What is needed: Extract every one of the items below, copying each line word for word.

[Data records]
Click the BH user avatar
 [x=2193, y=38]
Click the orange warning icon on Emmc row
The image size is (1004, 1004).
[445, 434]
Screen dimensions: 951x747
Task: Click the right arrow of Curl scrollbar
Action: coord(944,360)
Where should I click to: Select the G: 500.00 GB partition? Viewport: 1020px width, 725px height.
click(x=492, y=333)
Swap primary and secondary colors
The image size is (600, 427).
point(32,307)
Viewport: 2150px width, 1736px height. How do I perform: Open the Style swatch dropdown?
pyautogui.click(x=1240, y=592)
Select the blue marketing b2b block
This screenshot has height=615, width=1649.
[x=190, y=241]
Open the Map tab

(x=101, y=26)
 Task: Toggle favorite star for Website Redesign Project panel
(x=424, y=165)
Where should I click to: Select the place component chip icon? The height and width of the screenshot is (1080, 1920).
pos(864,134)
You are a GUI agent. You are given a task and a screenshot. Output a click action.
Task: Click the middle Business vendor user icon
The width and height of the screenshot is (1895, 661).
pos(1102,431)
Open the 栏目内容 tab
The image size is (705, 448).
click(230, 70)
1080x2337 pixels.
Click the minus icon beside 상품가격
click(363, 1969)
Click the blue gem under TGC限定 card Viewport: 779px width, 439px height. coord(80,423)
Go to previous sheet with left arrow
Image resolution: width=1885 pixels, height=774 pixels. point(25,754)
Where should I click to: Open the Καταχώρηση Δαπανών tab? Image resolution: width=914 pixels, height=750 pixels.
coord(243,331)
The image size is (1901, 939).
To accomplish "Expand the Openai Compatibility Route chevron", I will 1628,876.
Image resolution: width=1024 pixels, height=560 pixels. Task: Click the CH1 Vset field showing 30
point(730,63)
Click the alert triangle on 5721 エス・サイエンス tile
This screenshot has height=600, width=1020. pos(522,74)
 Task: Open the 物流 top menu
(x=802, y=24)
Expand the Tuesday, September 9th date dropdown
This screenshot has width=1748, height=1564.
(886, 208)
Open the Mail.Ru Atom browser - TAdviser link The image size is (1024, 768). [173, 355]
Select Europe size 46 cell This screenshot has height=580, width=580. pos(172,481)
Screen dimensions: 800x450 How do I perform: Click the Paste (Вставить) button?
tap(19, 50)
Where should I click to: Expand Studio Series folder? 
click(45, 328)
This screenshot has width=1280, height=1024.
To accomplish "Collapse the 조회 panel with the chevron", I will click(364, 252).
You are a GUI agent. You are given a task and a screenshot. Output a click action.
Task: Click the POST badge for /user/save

Correct result:
Click the BH user avatar
 [x=2193, y=38]
Click the orange warning icon on Emmc row
The image size is (1004, 1004).
[445, 434]
Screen dimensions: 951x747
Task: Click the right arrow of Curl scrollbar
Action: coord(944,360)
Where should I click to: Select the G: 500.00 GB partition? Viewport: 1020px width, 725px height.
click(x=492, y=333)
Swap primary and secondary colors
The image size is (600, 427).
point(32,307)
Viewport: 2150px width, 1736px height. How do I perform: Open the Style swatch dropdown?
pyautogui.click(x=1240, y=592)
Select the blue marketing b2b block
This screenshot has height=615, width=1649.
[x=190, y=241]
Open the Map tab

(x=101, y=26)
 Task: Toggle favorite star for Website Redesign Project panel
(x=424, y=165)
Where should I click to: Select the place component chip icon? The height and width of the screenshot is (1080, 1920).
pos(864,134)
You are a GUI agent. You are given a task and a screenshot. Output a click action.
Task: Click the middle Business vendor user icon
The width and height of the screenshot is (1895, 661).
pos(1102,431)
Open the 栏目内容 tab
The image size is (705, 448).
click(230, 70)
1080x2337 pixels.
Click the minus icon beside 상품가격
click(363, 1969)
Click the blue gem under TGC限定 card Viewport: 779px width, 439px height. coord(80,423)
Go to previous sheet with left arrow
Image resolution: width=1885 pixels, height=774 pixels. point(25,754)
Where should I click to: Open the Καταχώρηση Δαπανών tab? Image resolution: width=914 pixels, height=750 pixels.
coord(243,331)
The image size is (1901, 939).
To accomplish "Expand the Openai Compatibility Route chevron", I will 1628,876.
Image resolution: width=1024 pixels, height=560 pixels. Task: Click the CH1 Vset field showing 30
point(730,63)
Click the alert triangle on 5721 エス・サイエンス tile
This screenshot has height=600, width=1020. pos(522,74)
 Task: Open the 物流 top menu
(x=802, y=24)
Expand the Tuesday, September 9th date dropdown
This screenshot has width=1748, height=1564.
(886, 208)
Open the Mail.Ru Atom browser - TAdviser link The image size is (1024, 768). [173, 355]
Select Europe size 46 cell This screenshot has height=580, width=580. pos(172,481)
Screen dimensions: 800x450 How do I perform: Click the Paste (Вставить) button?
tap(19, 50)
Where should I click to: Expand Studio Series folder? 
click(45, 328)
This screenshot has width=1280, height=1024.
To accomplish "Collapse the 조회 panel with the chevron", I will click(364, 252).
You are a GUI agent. You are given a task and a screenshot. Output a click action.
Task: Click the POST badge for /user/save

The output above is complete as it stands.